Configuration in Cline

Open Cline Settings: Click the settings icon (⚙️) in the Cline panel.
Select Provider: Choose "Groq" from the "API Provider" dropdown.
Enter API Key: Paste your Groq API key into the "Groq API Key" field.
Select Model: Choose your desired model from the "Model" dropdown.

Groq's Speed Revolution

Groq's LPU architecture delivers several key advantages over traditional GPU-based inference:

LPU Architecture

Unlike GPUs that are adapted from training workloads, Groq's LPU is purpose-built for inference. This eliminates architectural bottlenecks that create latency in traditional systems.

Unmatched Speed

Sub-millisecond latency that stays consistent across traffic, regions, and workloads
Static scheduling with pre-computed execution graphs eliminates runtime coordination delays
Tensor parallelism optimized for low-latency single responses rather than high-throughput batching

Quality Without Tradeoffs

TruePoint numerics reduce precision only in areas that don't affect accuracy
100-bit intermediate accumulation ensures lossless computation
Strategic precision control maintains quality while achieving 2-4× speedup over BF16

Memory Architecture

SRAM as primary storage (not cache) with hundreds of megabytes on-chip
Eliminates DRAM/HBM latency that plagues traditional accelerators
Enables true tensor parallelism by splitting layers across multiple chips

Learn more about Groq's technology in their LPU architecture blog post.

Special Features

Prompt Caching

The Kimi K2 model supports prompt caching, which can significantly reduce costs and latency for repeated prompts.

Vision Support

Select models support image inputs and vision capabilities.

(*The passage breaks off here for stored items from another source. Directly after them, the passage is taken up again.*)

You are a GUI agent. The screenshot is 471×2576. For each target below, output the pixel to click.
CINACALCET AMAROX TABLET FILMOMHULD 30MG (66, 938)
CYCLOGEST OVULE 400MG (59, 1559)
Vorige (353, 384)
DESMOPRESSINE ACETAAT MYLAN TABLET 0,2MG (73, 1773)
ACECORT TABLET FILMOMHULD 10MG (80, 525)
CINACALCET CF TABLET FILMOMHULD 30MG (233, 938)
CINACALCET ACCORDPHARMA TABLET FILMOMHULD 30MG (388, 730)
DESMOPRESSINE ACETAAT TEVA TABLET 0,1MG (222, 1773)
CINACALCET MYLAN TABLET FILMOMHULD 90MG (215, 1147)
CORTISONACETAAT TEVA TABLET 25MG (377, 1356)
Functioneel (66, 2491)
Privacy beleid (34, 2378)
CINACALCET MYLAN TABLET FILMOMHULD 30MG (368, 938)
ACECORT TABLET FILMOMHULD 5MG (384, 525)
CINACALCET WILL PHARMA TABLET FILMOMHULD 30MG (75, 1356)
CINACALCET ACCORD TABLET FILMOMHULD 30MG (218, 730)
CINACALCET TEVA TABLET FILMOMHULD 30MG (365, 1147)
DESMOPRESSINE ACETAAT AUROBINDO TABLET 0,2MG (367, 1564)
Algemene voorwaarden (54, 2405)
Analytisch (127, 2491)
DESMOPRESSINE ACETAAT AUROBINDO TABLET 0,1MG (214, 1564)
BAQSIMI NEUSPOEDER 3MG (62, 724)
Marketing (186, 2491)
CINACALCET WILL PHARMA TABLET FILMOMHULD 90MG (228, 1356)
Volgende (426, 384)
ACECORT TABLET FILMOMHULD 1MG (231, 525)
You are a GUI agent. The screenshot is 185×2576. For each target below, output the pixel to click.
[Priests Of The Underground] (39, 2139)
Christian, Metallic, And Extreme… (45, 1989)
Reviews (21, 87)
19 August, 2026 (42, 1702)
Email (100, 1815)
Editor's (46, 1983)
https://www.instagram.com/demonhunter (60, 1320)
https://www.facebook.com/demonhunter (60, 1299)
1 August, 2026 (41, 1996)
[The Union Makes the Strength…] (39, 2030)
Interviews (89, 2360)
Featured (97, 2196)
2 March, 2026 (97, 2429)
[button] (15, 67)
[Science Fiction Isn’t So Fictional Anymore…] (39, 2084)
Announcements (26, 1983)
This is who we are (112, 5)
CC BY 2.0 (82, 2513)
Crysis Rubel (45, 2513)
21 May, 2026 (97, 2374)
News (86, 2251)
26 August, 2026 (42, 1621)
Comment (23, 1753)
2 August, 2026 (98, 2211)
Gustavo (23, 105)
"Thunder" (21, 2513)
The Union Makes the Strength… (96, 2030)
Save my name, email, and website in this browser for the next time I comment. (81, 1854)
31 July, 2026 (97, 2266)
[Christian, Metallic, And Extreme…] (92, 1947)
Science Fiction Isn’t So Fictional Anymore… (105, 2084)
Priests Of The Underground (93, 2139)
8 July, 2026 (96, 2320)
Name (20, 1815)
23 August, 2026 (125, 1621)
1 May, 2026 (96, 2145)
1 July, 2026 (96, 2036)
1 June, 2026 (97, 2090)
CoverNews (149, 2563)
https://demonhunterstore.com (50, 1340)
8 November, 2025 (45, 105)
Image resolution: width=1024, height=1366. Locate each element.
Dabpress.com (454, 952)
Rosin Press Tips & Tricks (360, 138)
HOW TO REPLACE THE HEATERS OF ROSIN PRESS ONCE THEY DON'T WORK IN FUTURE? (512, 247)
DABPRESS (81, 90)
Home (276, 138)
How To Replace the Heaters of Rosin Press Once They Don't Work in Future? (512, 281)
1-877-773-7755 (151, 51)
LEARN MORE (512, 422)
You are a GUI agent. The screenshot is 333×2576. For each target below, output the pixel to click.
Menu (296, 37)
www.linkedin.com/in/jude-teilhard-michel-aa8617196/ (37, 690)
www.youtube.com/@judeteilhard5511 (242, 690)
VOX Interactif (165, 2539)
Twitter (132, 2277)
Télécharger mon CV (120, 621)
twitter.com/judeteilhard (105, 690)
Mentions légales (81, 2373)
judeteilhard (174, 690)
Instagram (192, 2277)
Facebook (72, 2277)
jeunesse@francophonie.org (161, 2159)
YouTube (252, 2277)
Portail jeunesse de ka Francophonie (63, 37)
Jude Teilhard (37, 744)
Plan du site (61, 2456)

Check the model details in the Groq Console for specific capabilities.

Reasoning Models

Some models like DeepSeek variants offer enhanced reasoning capabilities with step-by-step thought processes.

Tips and Notes

Model Selection: Choose models based on your specific use case and performance requirements.
Speed Advantage: Groq excels at single-request latency rather than high-throughput batch processing.
OSS Model Provider: Groq hosts open-source models from multiple providers (OpenAI, Meta, DeepSeek, etc.) on their fast infrastructure.
Context Windows: Most models offer large context windows (up to 131K tokens) for including substantial code and context.
Pricing: Groq offers competitive pricing with their speed advantages. Check the Groq Pricing page for current rates.
Rate Limits: Groq has generous rate limits, but check their documentation for current limits based on your usage tier.